Сжимая деньги в кулаке, я двинулась прямиком к воротам базара. Пот все еще струился ручейками по телу, оно остыло и покрылось крупными пупырышками. Я сообразила, что до сих пор голая и одежда все еще на голове. Быстро сдернув с волос тряпку, обмоталась, насколько ее хватало, чтобы прикрыть самые замерзшие места, и чуть не выронила деньги. От нестерпимого холода и напряжения меня пробил озноб. Тряпка не спасала. Я попыталась завернуться в волосы. Но они у меня не такие длинные и густые, чтобы служить покрывалом. В полном отчаянии я бродила среди ворохов одежды с деньгами в кулаке и не знала, что делать.
Наконец мое рассеянное внимание начало различать кое-какие вещи. Платье. Я увидела его на невысоком мужичке. Вблизи оказалось, что он держал его за плечики и тряс перед проходящими, повторяя снова и снова, словно заклинание:
— Недорого… недорого…
— Сколько? — с опаской спросила я.
— Шестьдесят копеек. Всего шестьдесят копеек.
— У меня только пятьдесят, — я разжала кулак.
Мужчина погрустнел. Я уже хотела уходить, но не могла повернуться. Меня держало платье. Оно было неописуемо красивым — цельнокроеное, без рукавов, не слишком короткое, скорее всего до колен, неопределенно землистого цвета, видимо, когда-то белого, но зато без единой дырочки, плотное, если и ношеное, то очень недолго. Мы смотрели с тоской друг на друга — я и продавец. Он сдался первым.
— Хорошо. Леший с ним! Пусть будет пятьдесят… Осторожно! Не порвите!
Не слушая, я уже натягивала платье, а он собирал по земле монеты, выпавшие из моего разжатого кулака.

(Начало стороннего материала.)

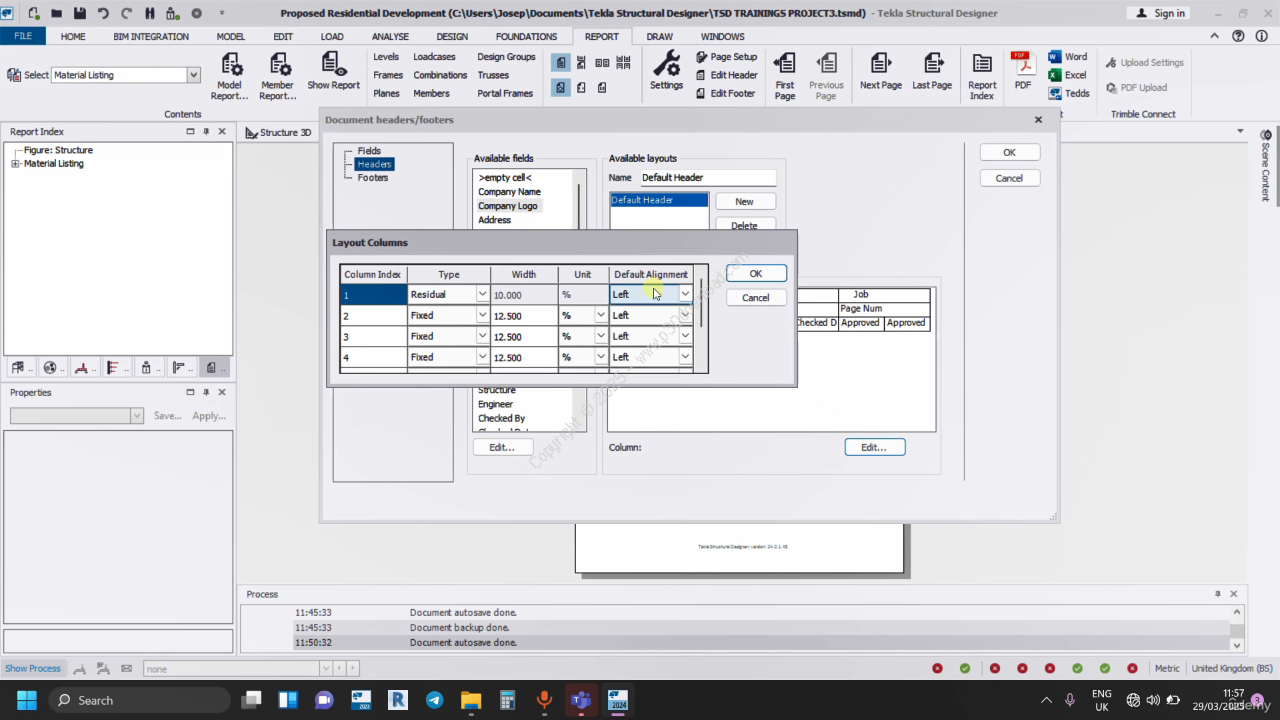Go to Next Page

pos(880,68)
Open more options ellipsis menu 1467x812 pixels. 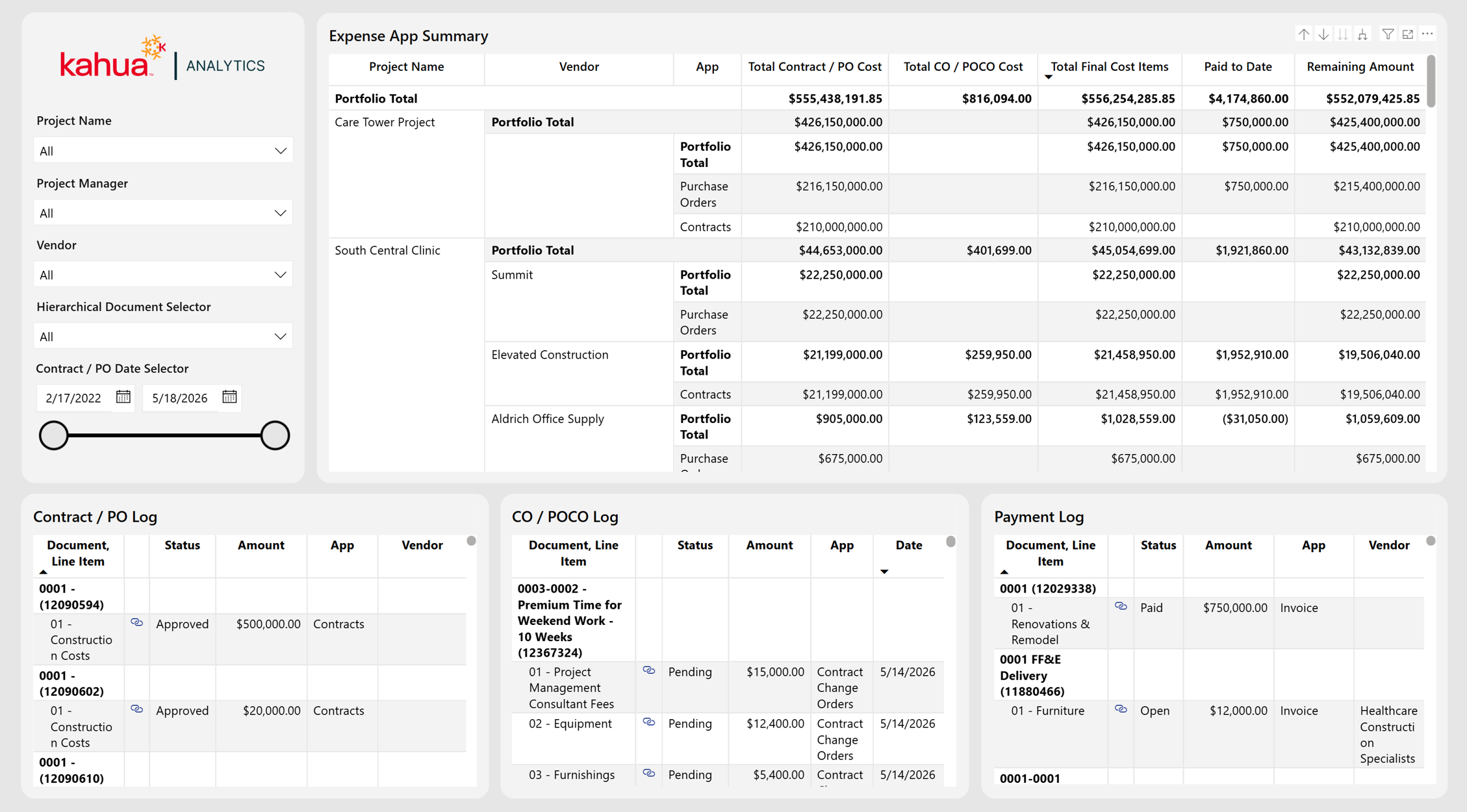pos(1427,34)

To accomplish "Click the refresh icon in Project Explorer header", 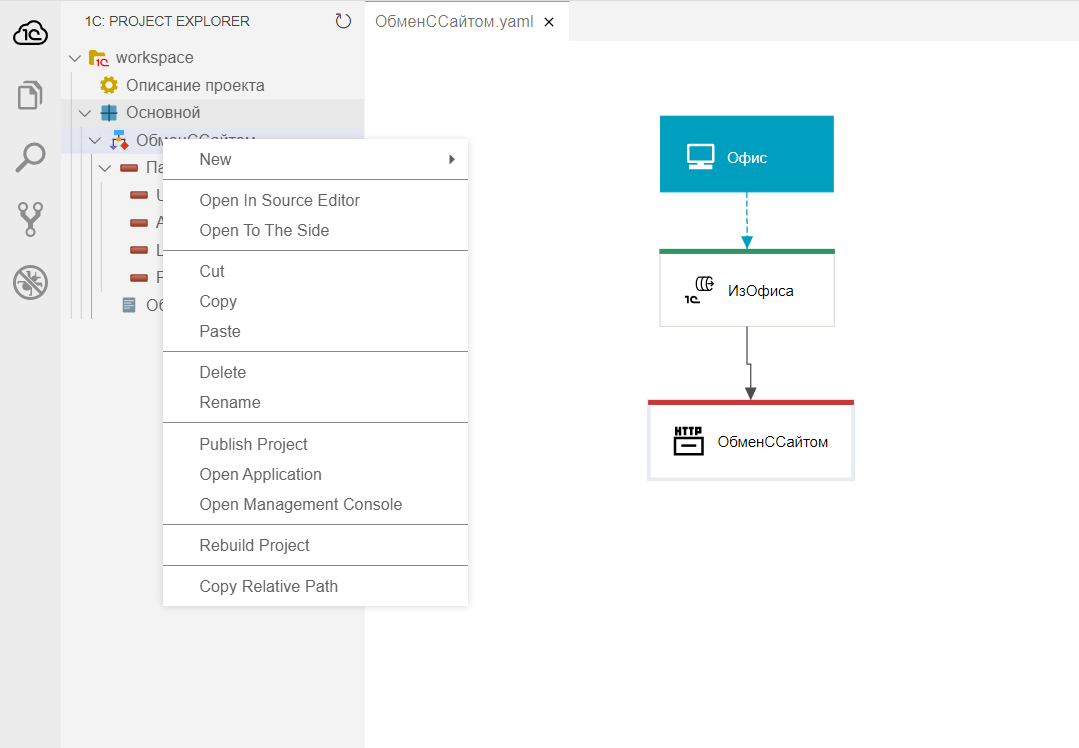I will tap(343, 21).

Дрожь постепенно прекращалась. Какое-то время я еще слонялась по городу в ожидании бесплатной кормежки. Когда ее привезли, все происходило, как во сне. Помню, как стояла в очереди. Вернее, делала вид, что стояла. На самом деле меня со всех сторон подпирали другие голодающие, не давая упасть, и в таком положении подвели к поварешке. Я сомкнула ладони, которые тут же обдали все той же плесневелой похлебкой. Пальцы ощутили тяжесть ее падения и… непроизвольно разжались. Добрая половина порции оросила землю, остатки я почему-то вдруг выплеснула себе на лицо и застыла в недоумении от собственного поступка. Окружающие тоже недоумевали, но значительно острее.